Скользящим движением я сняла платье с вешалки и отнесла вместе с босоножками в нашу спальню. Я надела одежду Эмили. Платье было тесновато, босоножки немного жали, но я ослабила ремешки. Я чувствовала себя Золушкиной сестрой, которая пытается втиснуть ногу в хрустальную туфельку.
Я посмотрела в зеркало. Я чувствовала себя грешницей. Я ощутила печаль.
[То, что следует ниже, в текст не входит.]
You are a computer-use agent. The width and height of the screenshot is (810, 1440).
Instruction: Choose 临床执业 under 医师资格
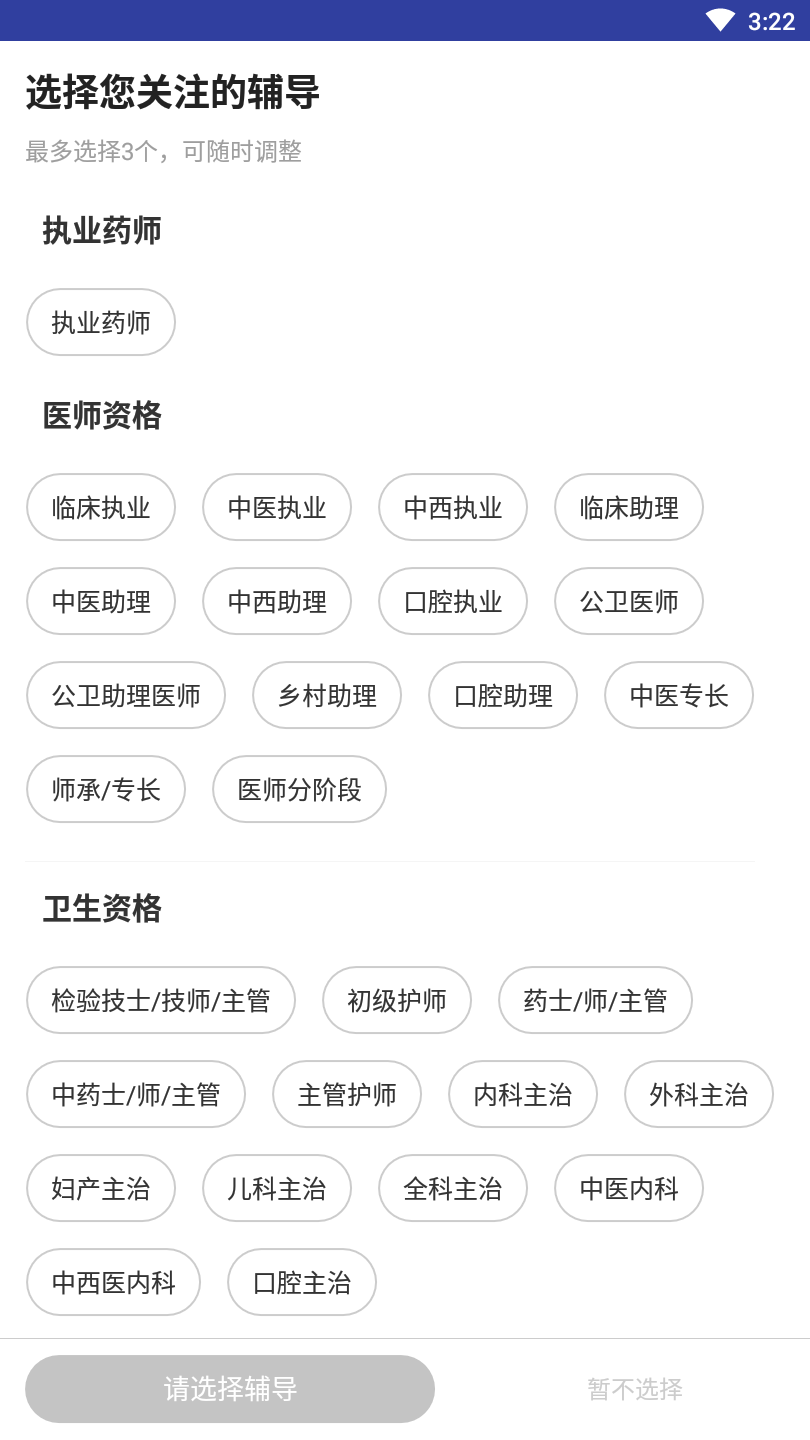click(100, 507)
Я делала вид, что я – Эмили. Я легла на нашу кровать, свесив ноги, чтобы смотреть на себя в зеркало. Задрала тончайшее бледно-голубое платье и начала мастурбировать. Я делала вид, что я Эмили, и Шон смотрит на меня.
Я кончила через минуту. И громко рассмеялась. Меня уже не удивляло, что я оказалась извращенкой. Может, я еще и лесбиянка? Мне не хотелось заниматься сексом с Эмили. Мне просто нравилось притворяться ею. Я снова отнесла ее платье и туфли на чердак, в шкаф, где их обнаружила.
В гостевой комнате стоял туалетный столик ар-деко с круглым зеркалом – из тех вещей, которым невозможно противиться на аукционе, а уже дома недоумеваешь: с чего тебе вдруг понадобился туалетный столик, за который присаживалась попудрить носик кинозвезда тридцатых годов?
В одном из ящиков я нашла конверт из грубой коричневой бумаги, полный именинных открыток. Они так и остались в конвертах, адресованные Эмили Нельсон (Эмили не взяла фамилию Шона), на адреса, где она когда-то жила в разное время. Общежитие колледжа в Сиракьюз. Ее первая квартира в Элфэбет-Сити на Манхэттене. Можно было проследить передвижения Эмили до самой “Деннис Найлон Инкорпорейтед”, причем адреса становились все более фешенебельными. Потом открытки добрались до Восточной 86-й улицы – там Эмили с Шоном жили после рождения Ники. Но когда она жила в Тусоне? Эмили никогда не рассказывала мне об этом. Или, может быть, она просто приезжала на день рождения, и открытка от матери застала ее там.